— What to produce —
Copy every entry exactly as it stands, though any image it holds should stay out of the copy.

- - - -

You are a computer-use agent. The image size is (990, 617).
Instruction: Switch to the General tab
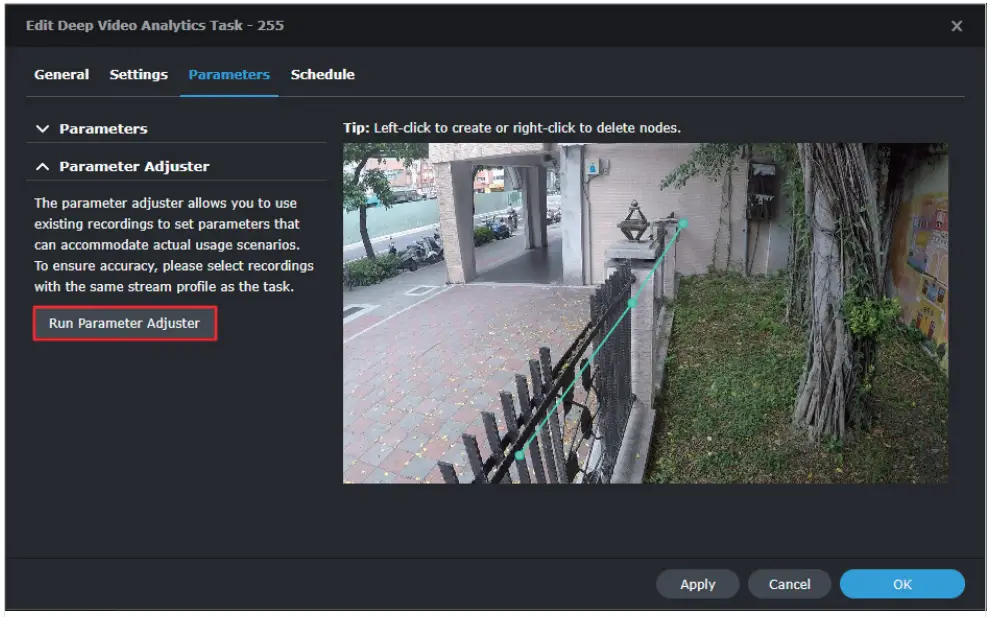(x=61, y=74)
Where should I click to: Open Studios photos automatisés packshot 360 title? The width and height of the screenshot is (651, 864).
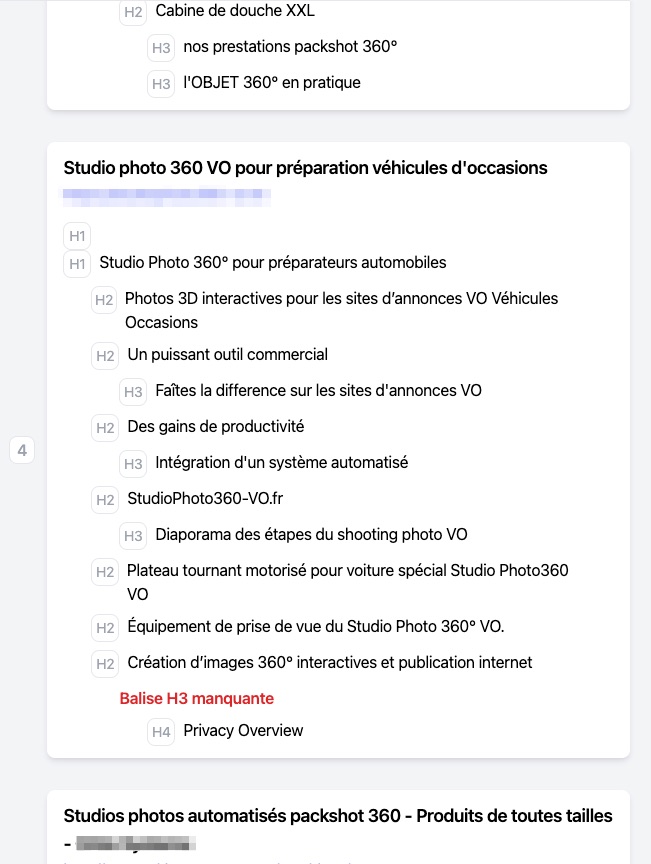pos(338,817)
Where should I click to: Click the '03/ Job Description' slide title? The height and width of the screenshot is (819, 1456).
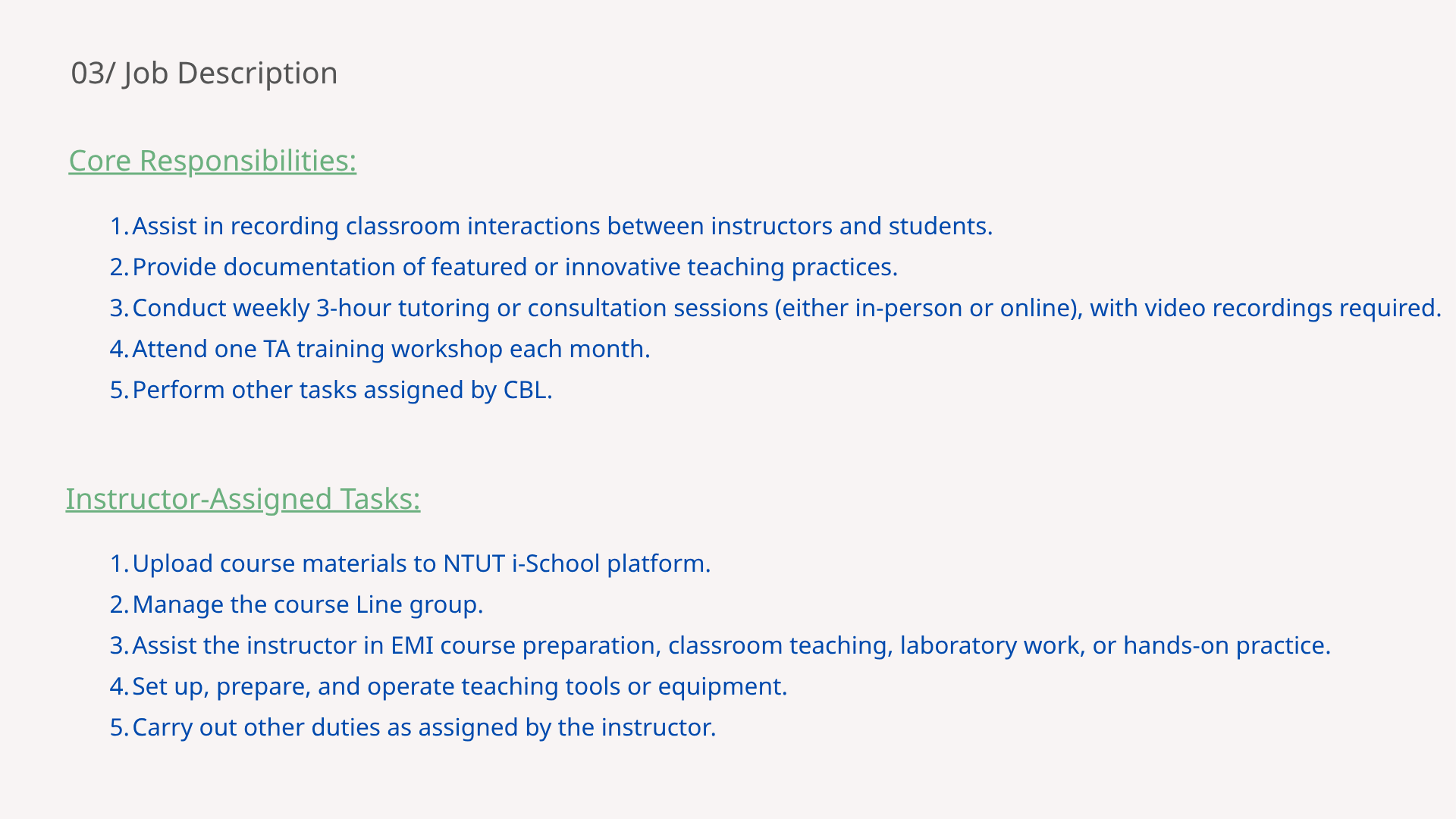pyautogui.click(x=204, y=74)
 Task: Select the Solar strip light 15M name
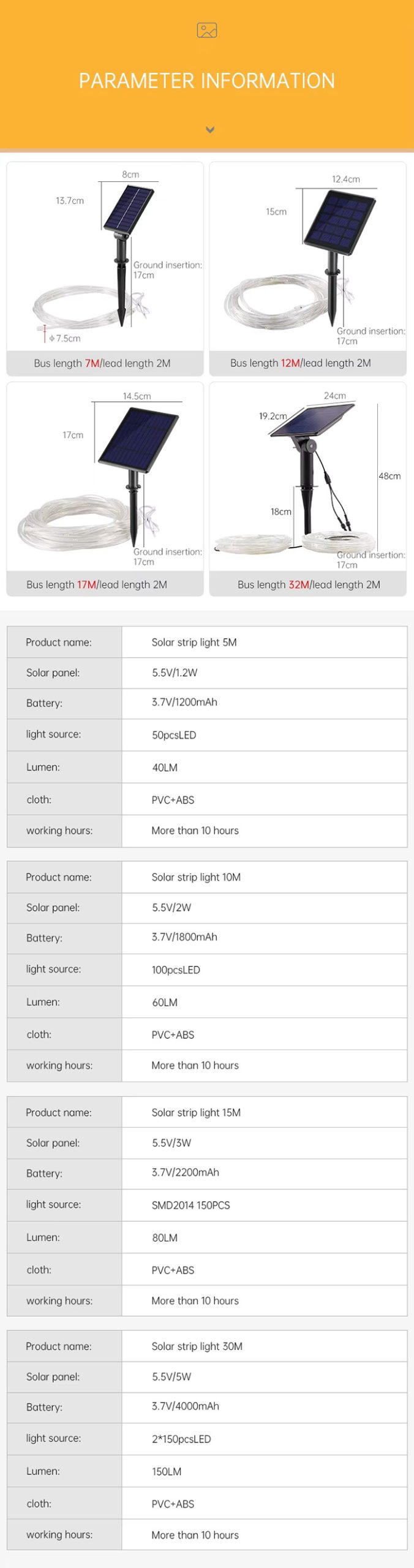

- - - -

— Response —
You are a computer-use agent. The image size is (990, 617).
Instruction: Switch to the General tab
(x=61, y=74)
Where should I click to: Open Studios photos automatisés packshot 360 title? The width and height of the screenshot is (651, 864).
pos(338,817)
Where should I click to: Click the '03/ Job Description' slide title? The height and width of the screenshot is (819, 1456).
pyautogui.click(x=204, y=74)
 Task: Select the Solar strip light 15M name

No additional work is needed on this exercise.